◆ **Text section**
· · · ·

LONDON (Reuters) – A wave of optimism washed over bosses of major British companies in December, ahead of a tightening of COVID-19 restrictions this month, even though many thought it would take a long time to recover fully from the pandemic, a survey showed on Friday.

The quarterly poll of chief financial officers from accountants Deloitte showed the biggest improvement in optimism since the survey started in 2007.

Still, half of the respondents said it would take at least until the end of 2021 before revenues return to their pre-pandemic levels – chiming with a Bank of England survey published this week.

“Boosted by the prospect of mass vaccination and growth, business sentiment surged this quarter with CFOs taking the most positive view on profit margins for the last five years,” said Ian Stewart, Deloitte’s chief economist.

Expectations for hiring and investment recovered in the latest survey but still remained in negative territory.

On Wednesday, Bank of England Governor Andrew Bailey said a surge in investment was critical this year to help heal the scars left by the pandemic.

Many economists believe Britain has slipped back into recession, with the BoE estimating the economy shrank by just over 1% in the fourth quarter and others predicting further contraction in early 2021.

Britain has recorded Europe’s highest death toll from COVID-19 at more than 78,000 and also saw its economy shrink by a fifth during the second quarter of 2020, the sharpest decline among the world’s seven largest advanced economies.

The Deloitte survey of 90 CFOs was conducted between Dec. 2 and Dec. 14, including respondents from 12 FTSE 100-listed companies and 44 from FTSE 250 firms.

· · · ·

◆ **Provided information**
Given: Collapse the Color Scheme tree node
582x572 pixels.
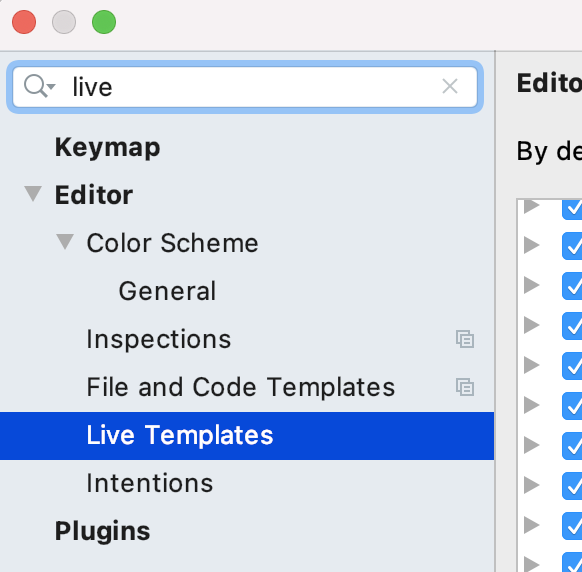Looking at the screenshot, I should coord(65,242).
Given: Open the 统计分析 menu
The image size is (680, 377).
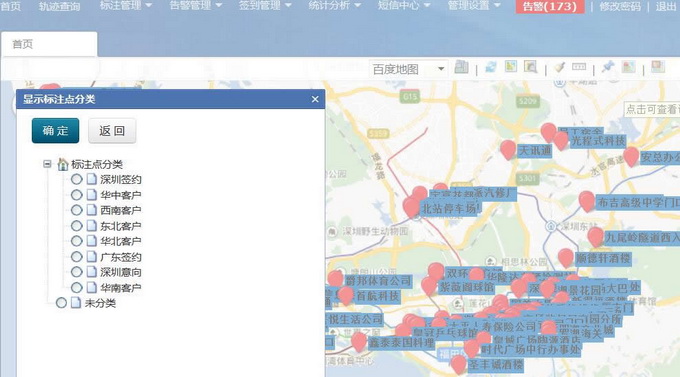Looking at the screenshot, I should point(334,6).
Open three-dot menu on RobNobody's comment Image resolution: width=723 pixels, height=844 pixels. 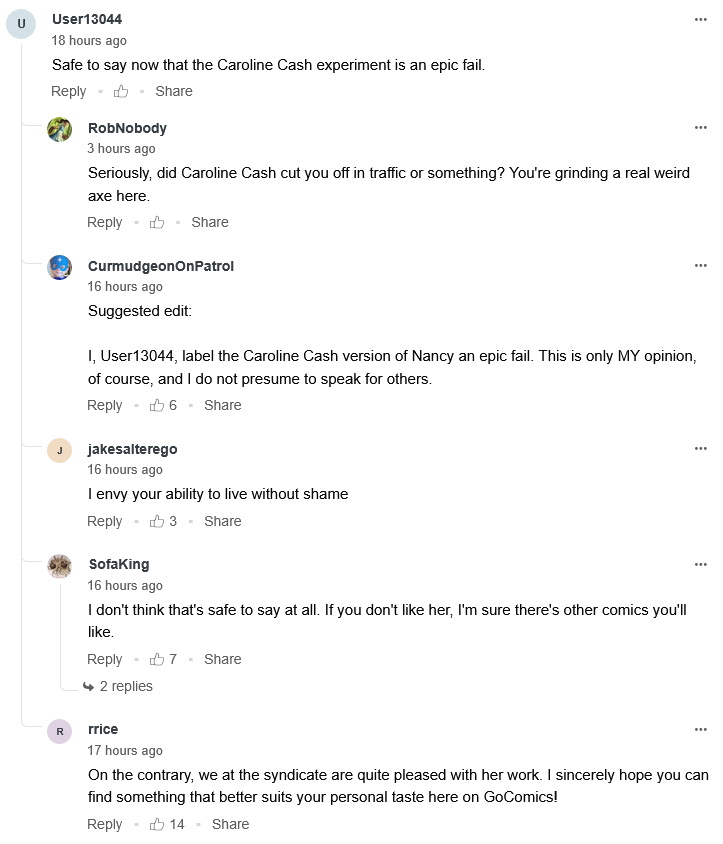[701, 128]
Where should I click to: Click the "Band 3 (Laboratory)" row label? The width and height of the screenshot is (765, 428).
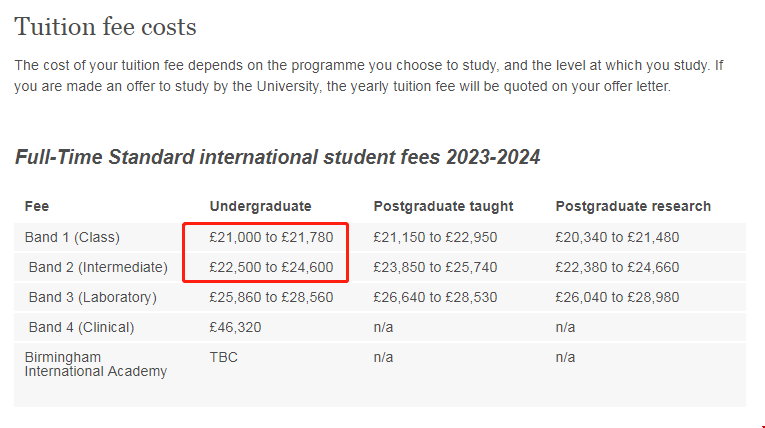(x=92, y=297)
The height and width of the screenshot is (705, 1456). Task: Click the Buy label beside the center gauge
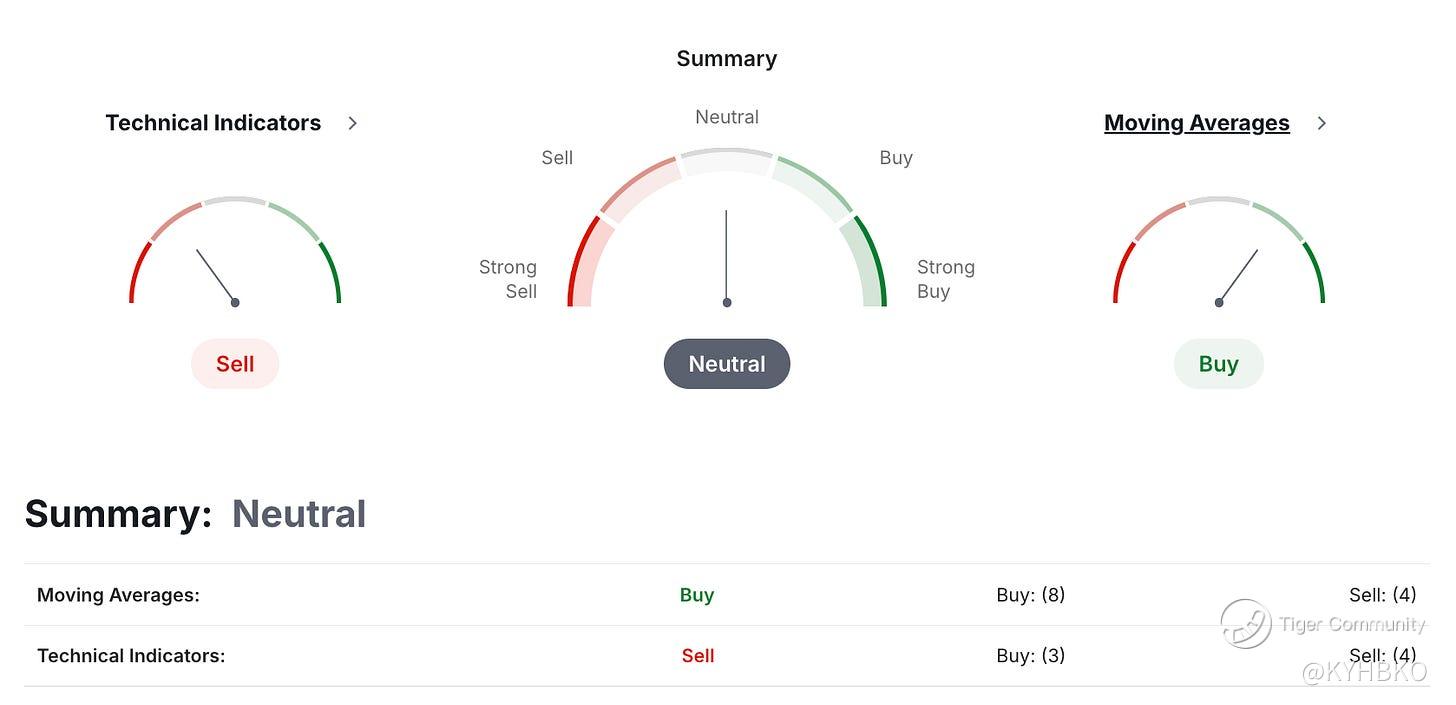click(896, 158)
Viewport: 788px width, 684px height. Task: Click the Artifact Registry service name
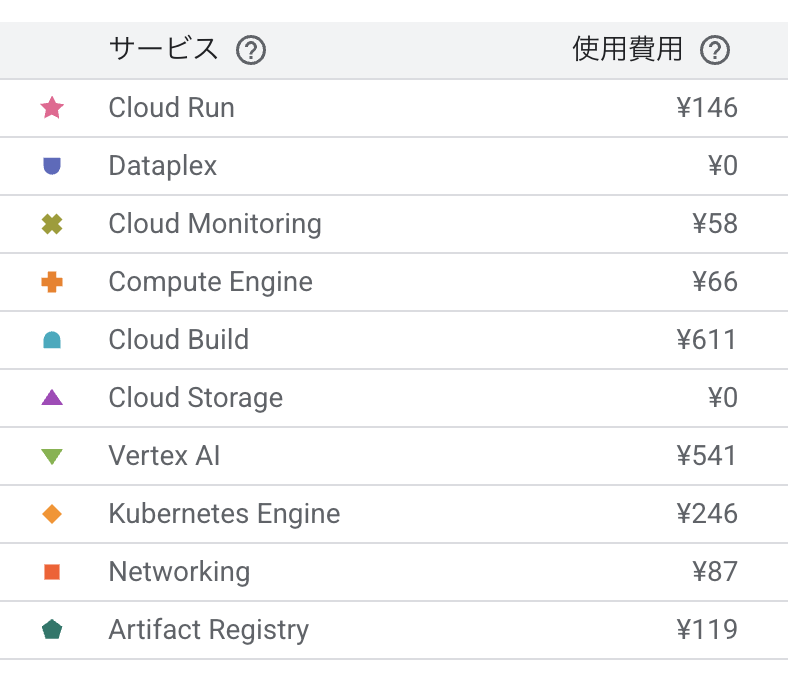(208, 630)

· · · ·

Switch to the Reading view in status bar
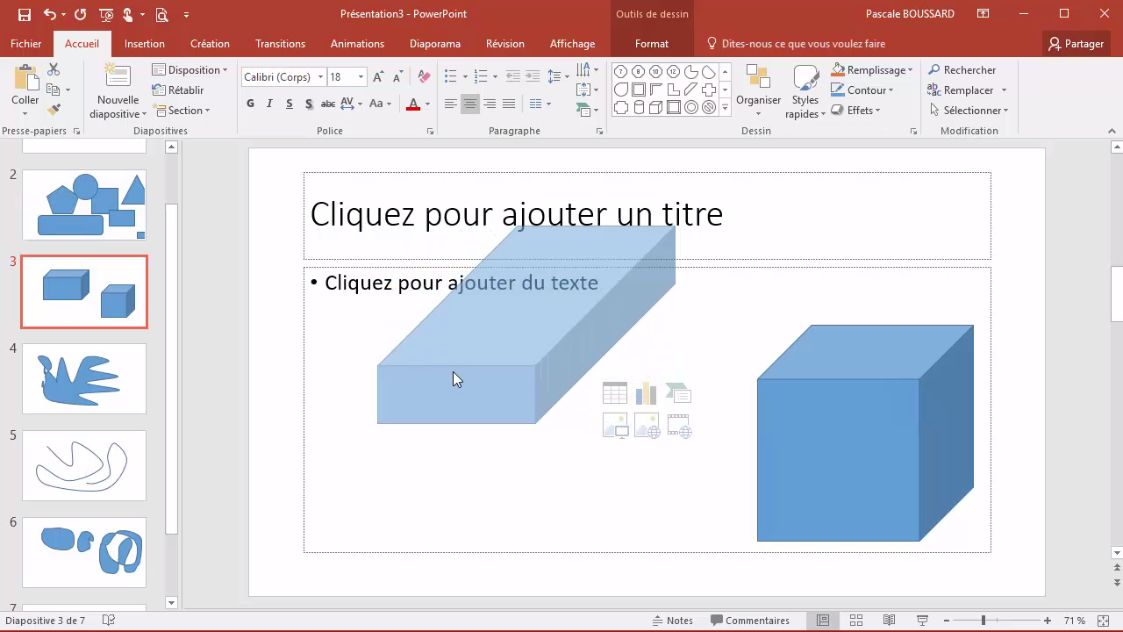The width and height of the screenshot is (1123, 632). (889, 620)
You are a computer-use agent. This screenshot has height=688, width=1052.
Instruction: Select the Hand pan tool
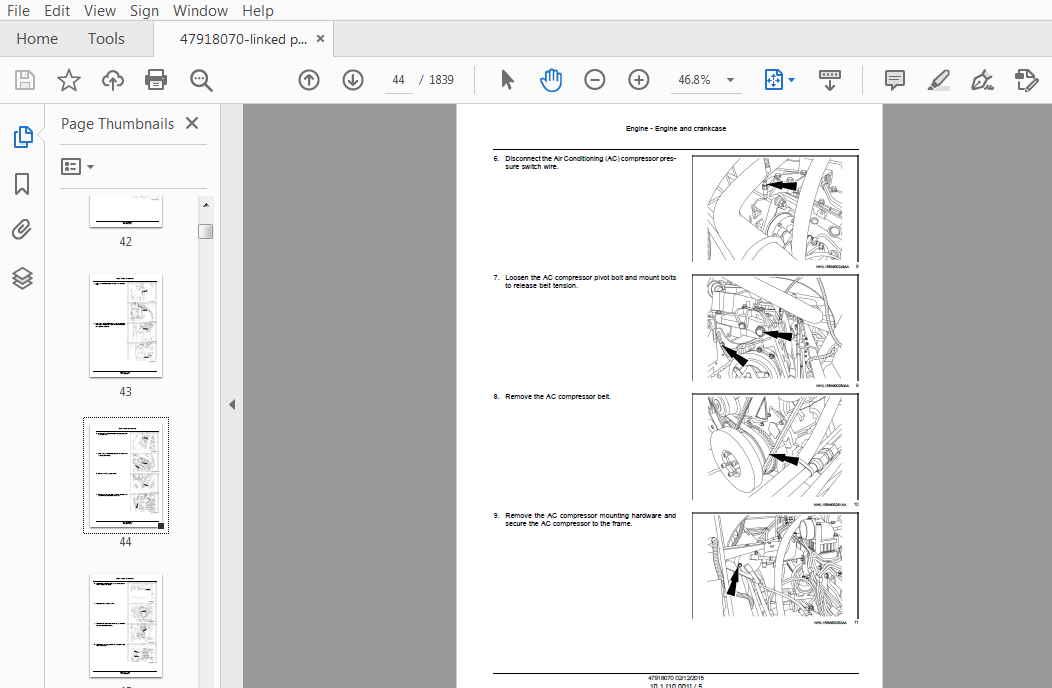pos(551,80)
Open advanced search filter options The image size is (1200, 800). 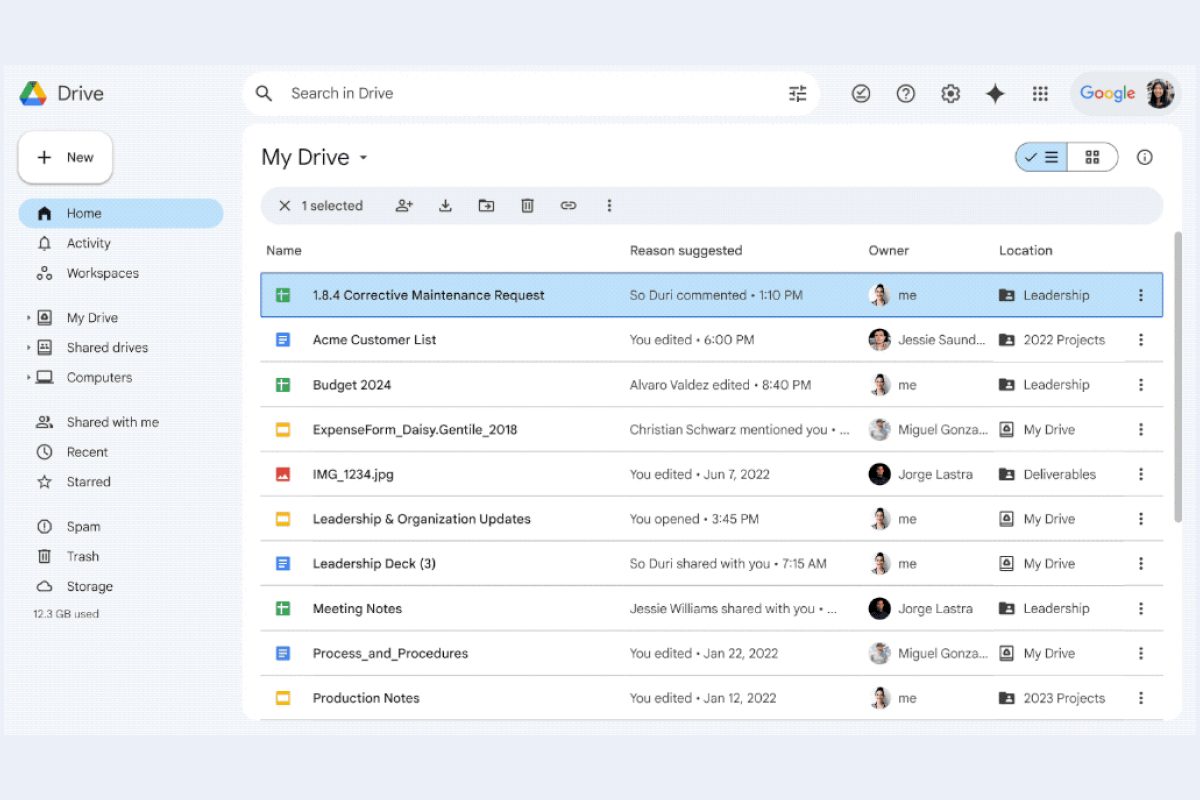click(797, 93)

· · · ·

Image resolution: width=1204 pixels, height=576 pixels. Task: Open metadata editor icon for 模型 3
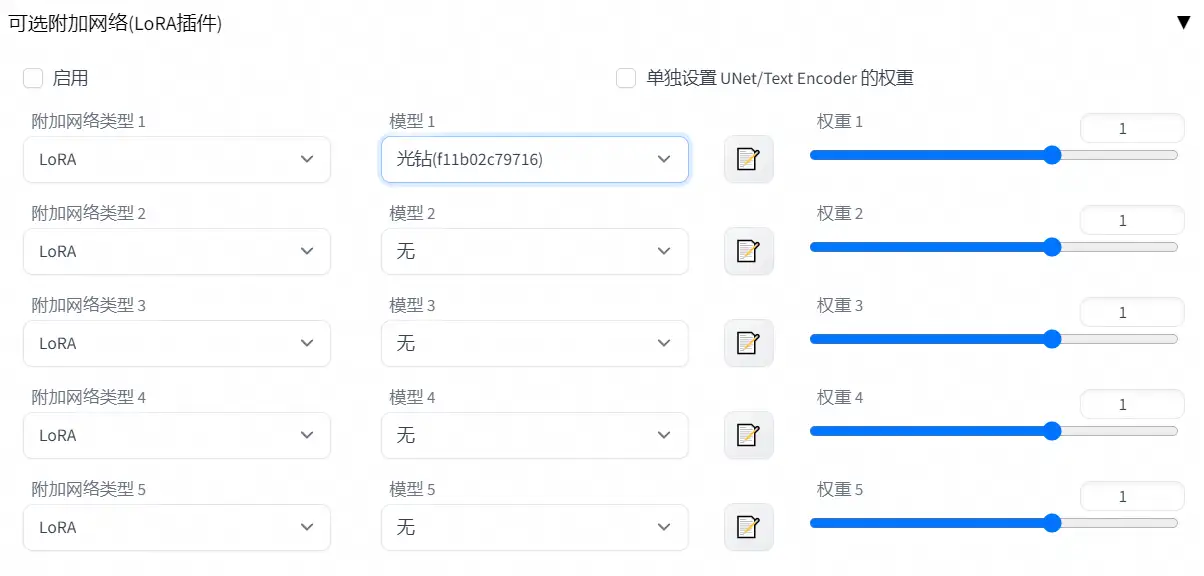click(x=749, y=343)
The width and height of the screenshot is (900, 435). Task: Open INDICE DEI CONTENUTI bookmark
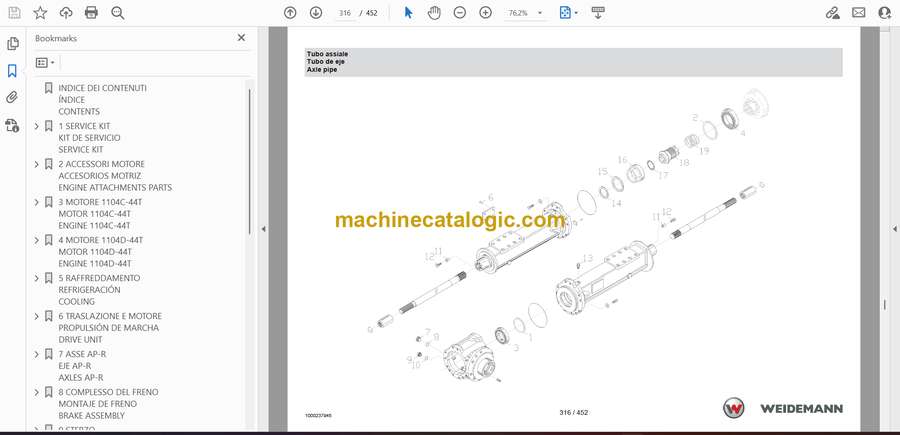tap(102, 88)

· · · ·

◆ **Required work**
For the article on the Deloitte survey, say whether each statement agrees with it, answering yes or no and quoting the deciding words: (a) The Deloitte survey began in 2007. (b) Expectations for hiring and investment moved into positive territory. (c) The survey included respondents from 44 FTSE 250 firms. The rows come from a separate source with no connection to the text.

◆ **Response area**
(a) Yes: "since the survey started in 2007"
(b) No: "but still remained in negative territory"
(c) Yes: "44 from FTSE 250 firms"